Kit lifted his hand towards his ear.
“And don’t try and take it out neither,” Fox added. “It’s welded shut, so thou’ll have to cut off thine own ear first.”
Kit swallowed and wiped his bloody fingertips on his doublet. For the first time since that night on the marsh island he felt like crying, but he wasn’t going to give this fellow the pleasure. Instead he crossed his arms and waited. He must have been missed by now, surely? His father and uncle would come and find him, and no amount of charms would stand in their way.
The players’ wagon trundled northwards on the Great Cambridge Road at a leisurely two miles an hour, and Ned trudged along behind it.
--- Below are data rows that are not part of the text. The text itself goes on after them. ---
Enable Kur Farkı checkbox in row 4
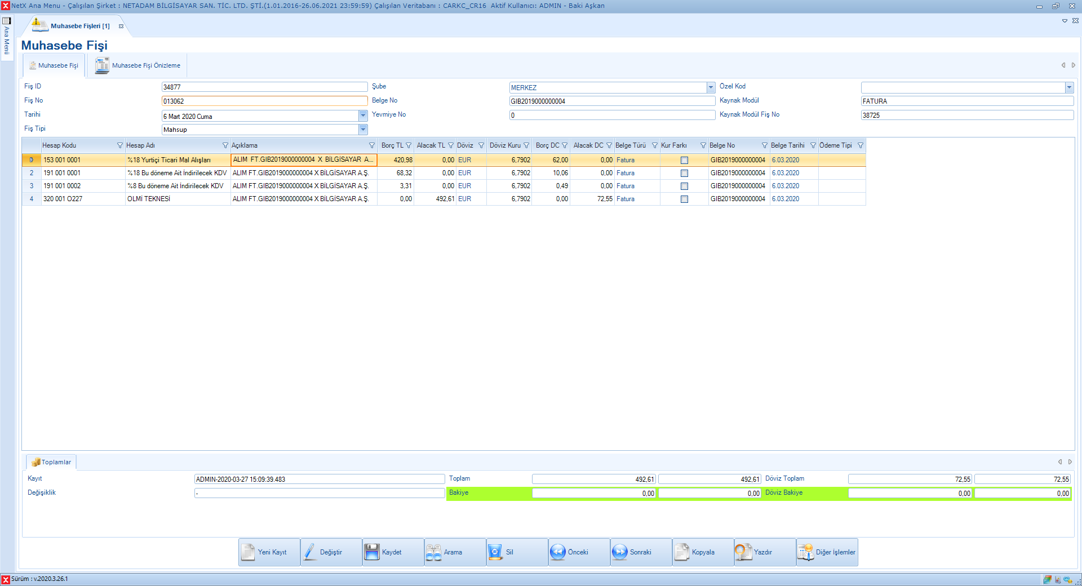 684,199
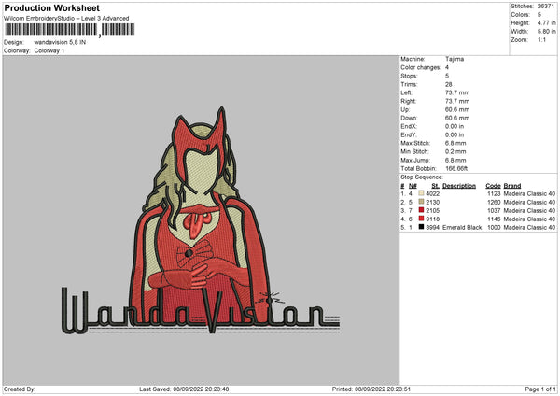560x396 pixels.
Task: Click the Stop Sequence heading
Action: tap(422, 176)
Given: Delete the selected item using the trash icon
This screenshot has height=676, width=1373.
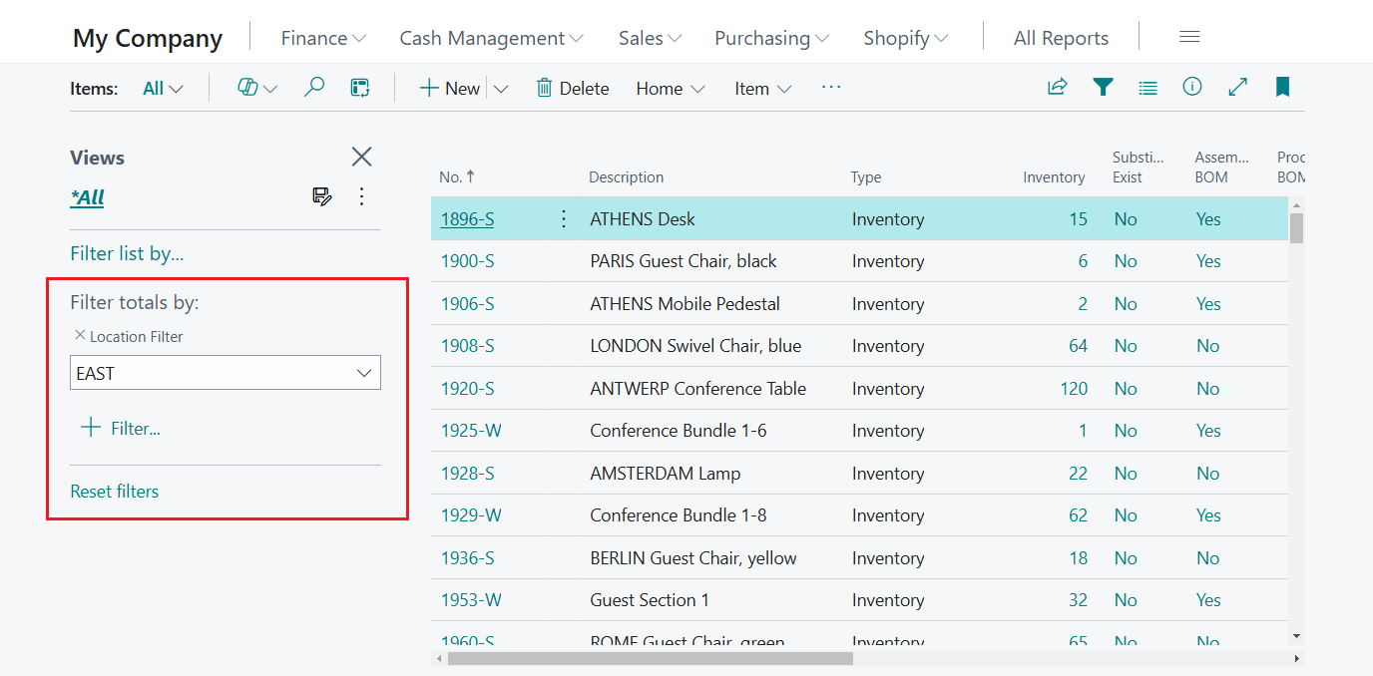Looking at the screenshot, I should (x=573, y=88).
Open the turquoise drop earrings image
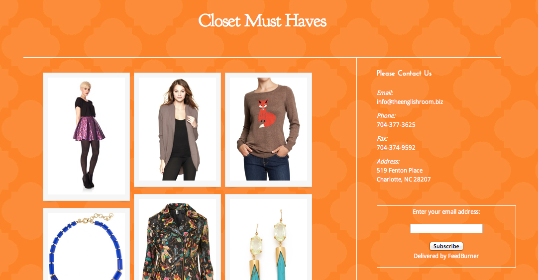The height and width of the screenshot is (280, 538). click(268, 237)
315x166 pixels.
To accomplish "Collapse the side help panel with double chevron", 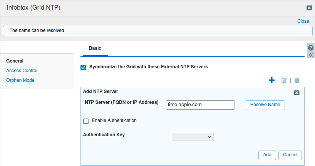I will 311,55.
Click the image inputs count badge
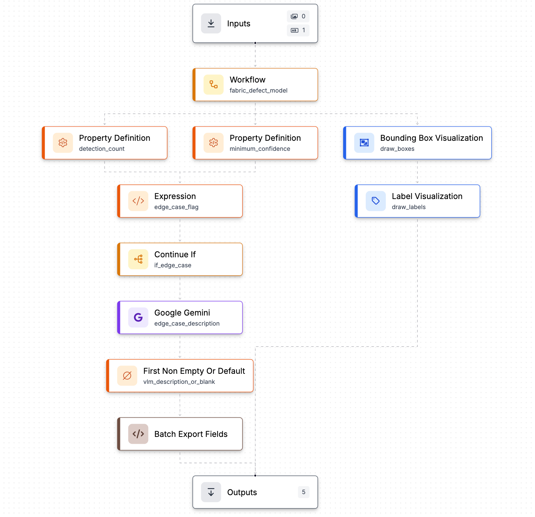 click(298, 16)
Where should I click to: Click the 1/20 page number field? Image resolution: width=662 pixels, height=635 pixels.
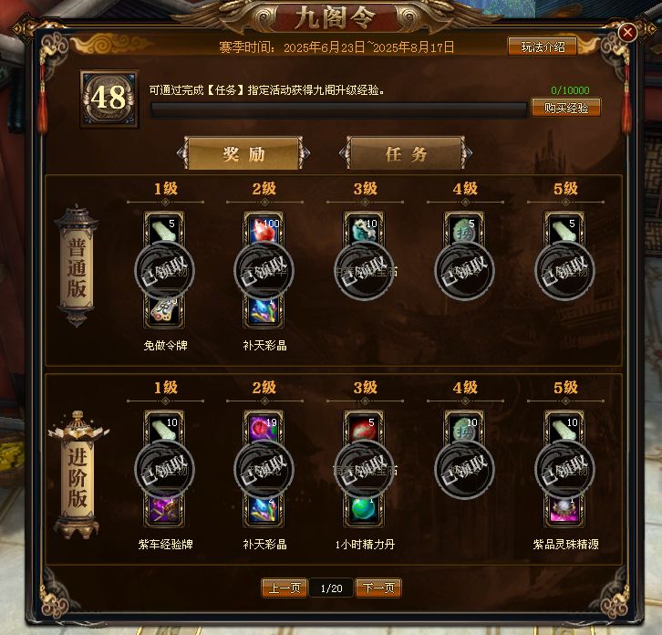(331, 588)
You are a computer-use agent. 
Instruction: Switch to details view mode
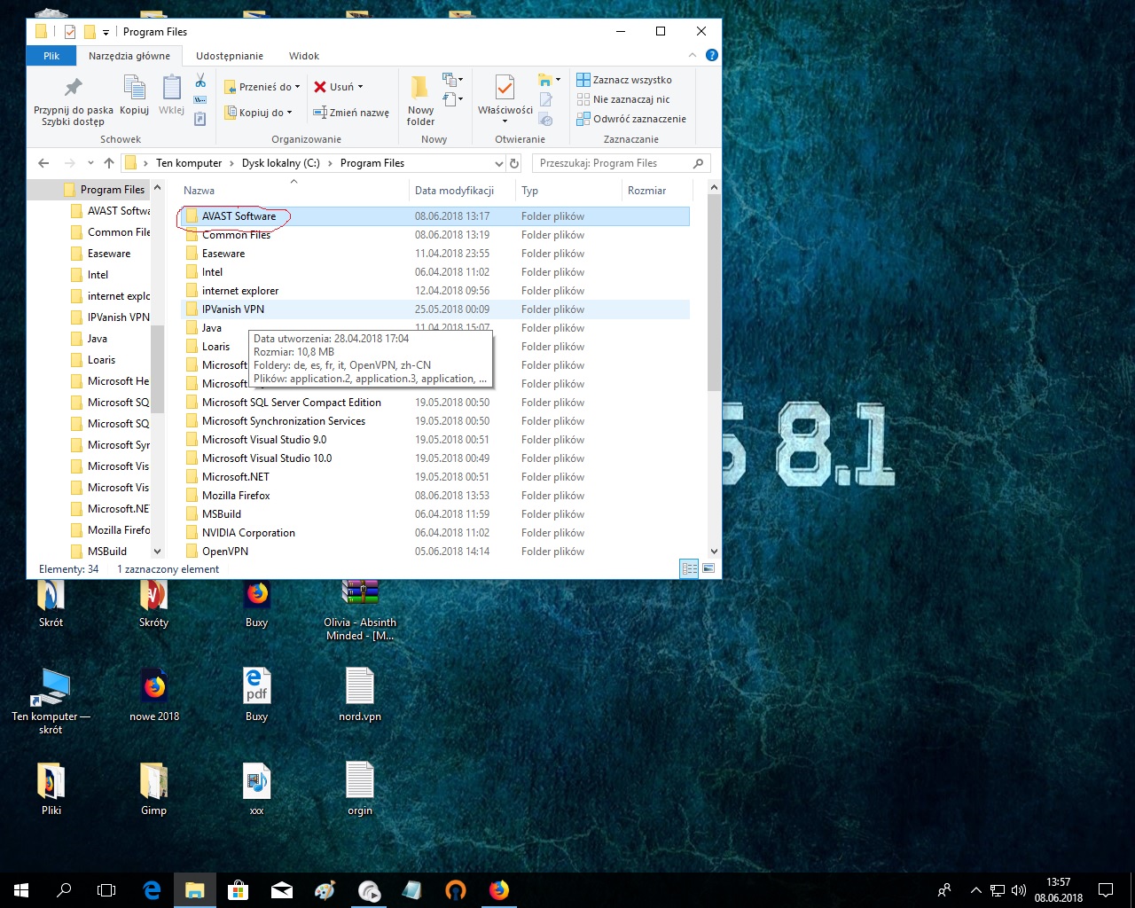(689, 568)
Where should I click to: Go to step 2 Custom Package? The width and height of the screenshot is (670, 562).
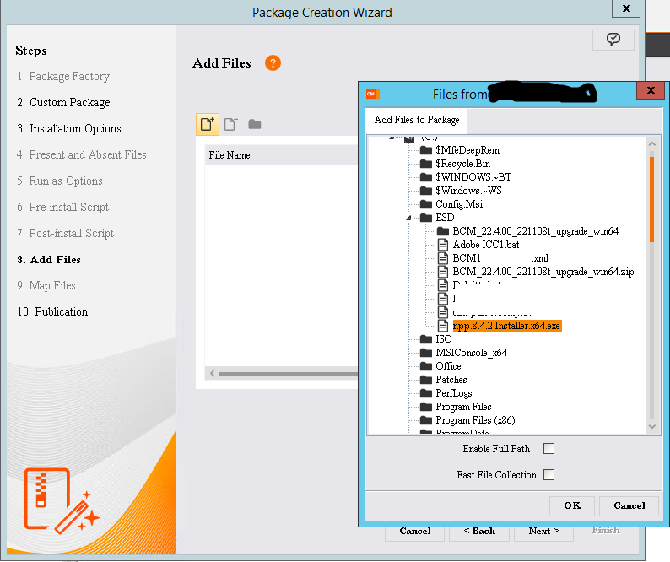(69, 102)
On the first day he had strolled arm-in-arm with Gabriel, chatting merrily about everything and nothing, but now his feet were sore, his shirt itchy from the sweat trickling down his back and his face gritty with the dust thrown up by the wagon.
“Why so glum?” Gabriel asked, dropping back to walk alongside Ned once more.
“Just reminded of our travels through France,” Ned replied. “Feel like I’m going into exile again.”
Gabriel laughed. “We’re not two days out of London. Anyone would think you’d never left Southwark in your life.”
“It’s all very well for you. You’ve been everywhere with your actor friends. This–” he gestured towards the empty heath on either side of the road “–this might as well be France, for all I know of it. It looks godforsaken enough.”
“Cheer up!” Gabriel poked him in the ribs. “We’ll soon be stopping for the night, and good English beer is the same everywhere. Well, perhaps not quite”…”
Gabriel turned his head, looking back down the road to London. Ned followed his gaze and swore. A knot of seven or eight horsemen were galloping down the shallow slope of the road straight towards them. Sunlight glinted on steel helms and the hilts of swords. Soldiers or bandits? Either way, it looked like trouble. Ned backed towards the wagon, pulling Gabriel with him.
“Watch it, lads!” Burbage called out. “Someone’s in a tearing hurry. Out of their way!”
The horsemen slowed as they approached the wagon, but instead of trotting past in single file they split into two groups, one circling round to block the wagon’s path and the other reining to a halt at the rear. Several of the men drew pistols or short, well-used swords. A heavy-set man in a steel gorget and helm, evidently their leader, jerked his pistol towards Burbage.
“Where are the traitors? Bring them forth.”
“What traitors, sir?” the actor replied. “We are all loyal servants of Prince Arthur.”